An unfortunate result for them, considering how much talent was in their roster. MidOne was the second player to record 10K MMR, and Yazied “YapzOr” Jaradat made a serious case for being one of the best utility support players in the world. Their B- comes crashing down to a C, therefore.
Beset on all sides due to a stacked lineup of teams to contend with and the fact that their carry player was sidelined due to visa issues, Team Empire received help in the form of Resolut1on, who stood in for the team on behalf of Vladimir “Chappie” Kuzmenko.
The result? A top eight finish for a team that wasn’t even expected to break past the first round of elimination games. Initially, we thought that the stand-in situation would affect their team chemistry negatively, but against all odds they simply rolled with the punches.
Resolut1on’s elite carry skills helped them immensely in the lower bracket, allowing them to place much further than they were projected to. A grade of D gets bumped up to C+ for the Russian team.
The four-time Major champions OG had a rough few months leading up to TI7. After bagging the trophy at the Kiev Major while making esports history at the same time, they dropped out of several LANs in the stretch before TI7 and looked kind of lost while they were at it.
To be fair to Tal “Fly” Aizik and the rest of OG, they didn’t play terribly at all in this event; it’s just that they got matched up against LGD in the third round of the lower bracket. It’s possible that they would have made the top six if they played against VP instead, but the day OG was eliminated was LGD’s day for sure.
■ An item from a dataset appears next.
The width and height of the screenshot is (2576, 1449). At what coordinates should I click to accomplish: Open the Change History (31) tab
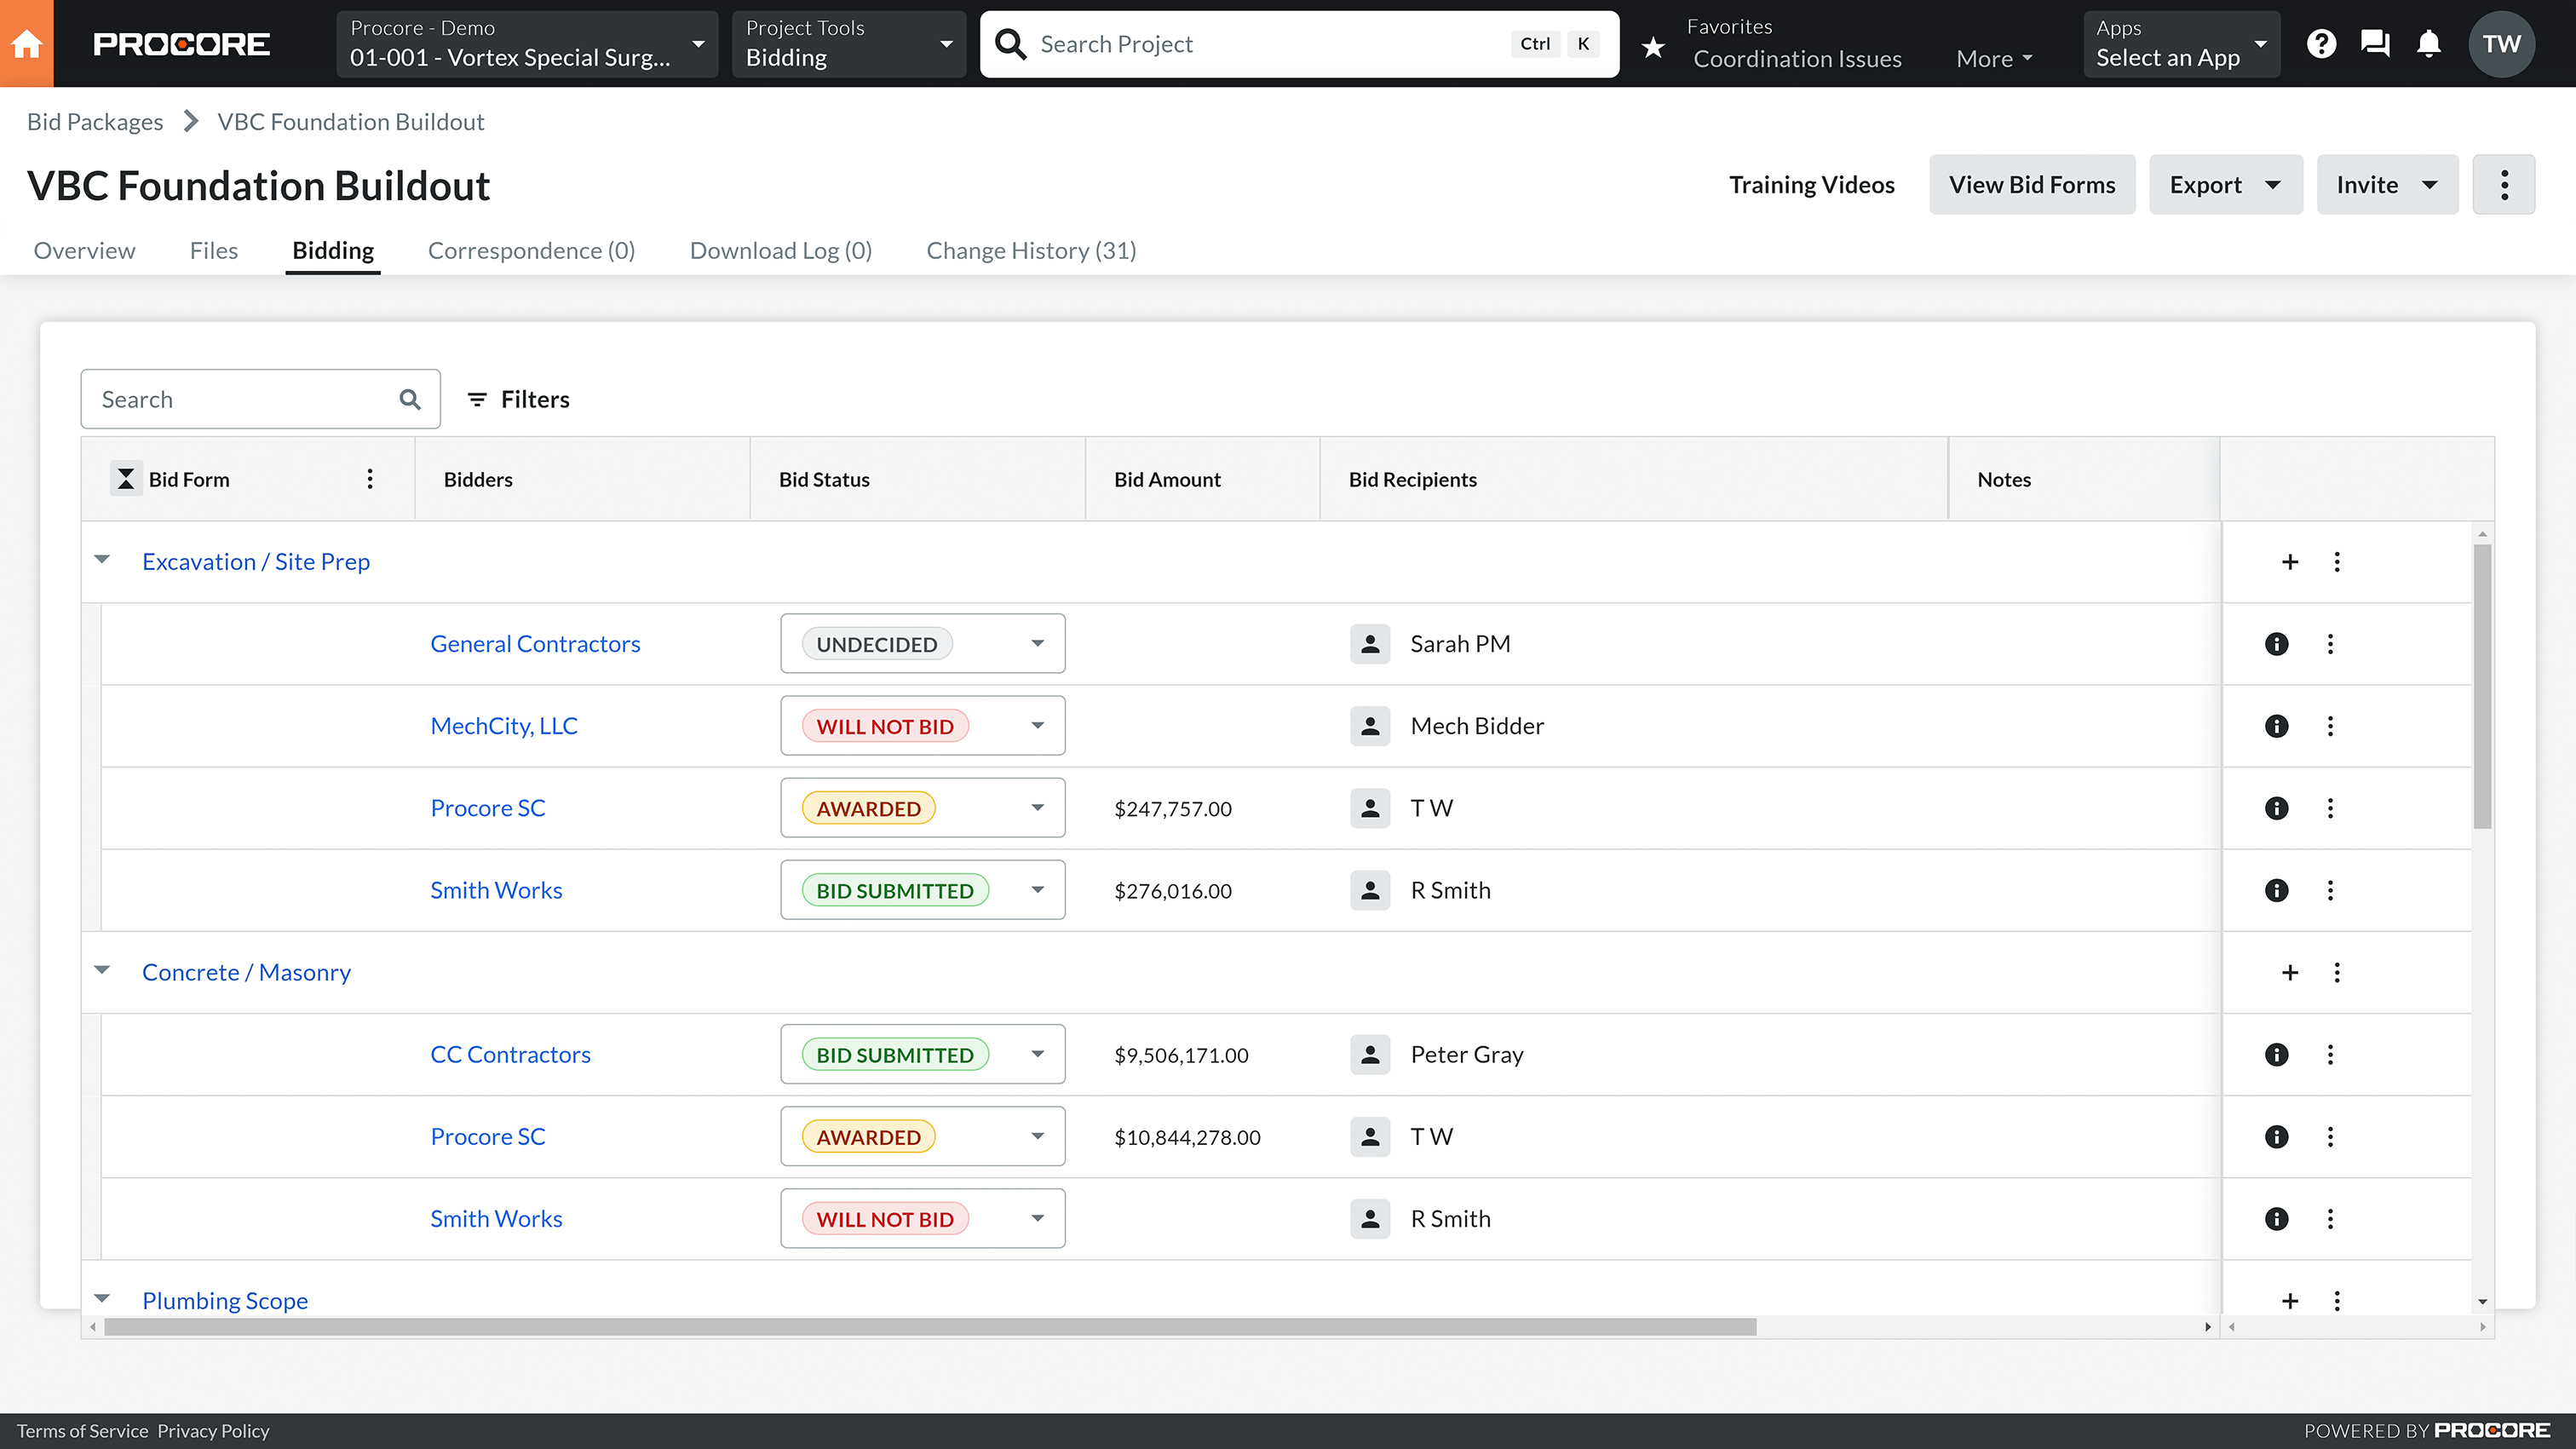click(x=1031, y=251)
We set them up with an A- before the event, which now goes down to a C+ or B- at best. They certainly did better than EG, at least.
The Russian/Ukrainian squad came into TI7 with great results under their belts. First place at The Summit 7, second place at the Kiev Major, and a highly talented roster meant that they were expected to reach the top four at the very least.
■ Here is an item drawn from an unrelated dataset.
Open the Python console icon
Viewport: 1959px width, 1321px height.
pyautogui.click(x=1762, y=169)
They finished just shy of those expectations, thanks to Liquid’s rampage through the lower bracket. Even though they posted a result below what they were hoping for, they still put on fantastic performances throughout the group stage and the playoffs.
We placed a grade of A in the VP TI7 preview, but given that they fell short of the top four spots, we have to bump their grade down just a tad to B+.
And finally, after reevaluating 17 teams, we come to the grand champions of The International 7. After being knocked down early by iG, Kuro Salehi “KuroKy” Takhasomi rallied his team to complete the deepest lower bracket run in the history of The International.
Everyone on Liquid reached their fullest potential in Seattle. From Lasse “MATUMBAMAN” Urpalainen to TI7 MVP Maroun “GH” Merhej,” they all performed at an intensely frightening level that no one could stop. Not only did they display world-class coordination and teamwork, but the individual threats on the squad (such as GH’s Keeper of the Light and Wisp as well as MinD_ControL’s Nature’s Prophet) meant that they went into each game with a significant advantage in the drafting phase.
It all went according to KuroKy’s plan. Their grand final series against Newbee was when he finally ascended to godhood as a captain, figuring the Chinese squad out and causing them to become confused in hero selection.
Our assessment had them at A- before TI7, due to the fact that they were their own worst enemies. Their historical lower bracket run assuaged any of our fears by the end of it all, and as the grand champions, they get reassigned the highest grade: A+.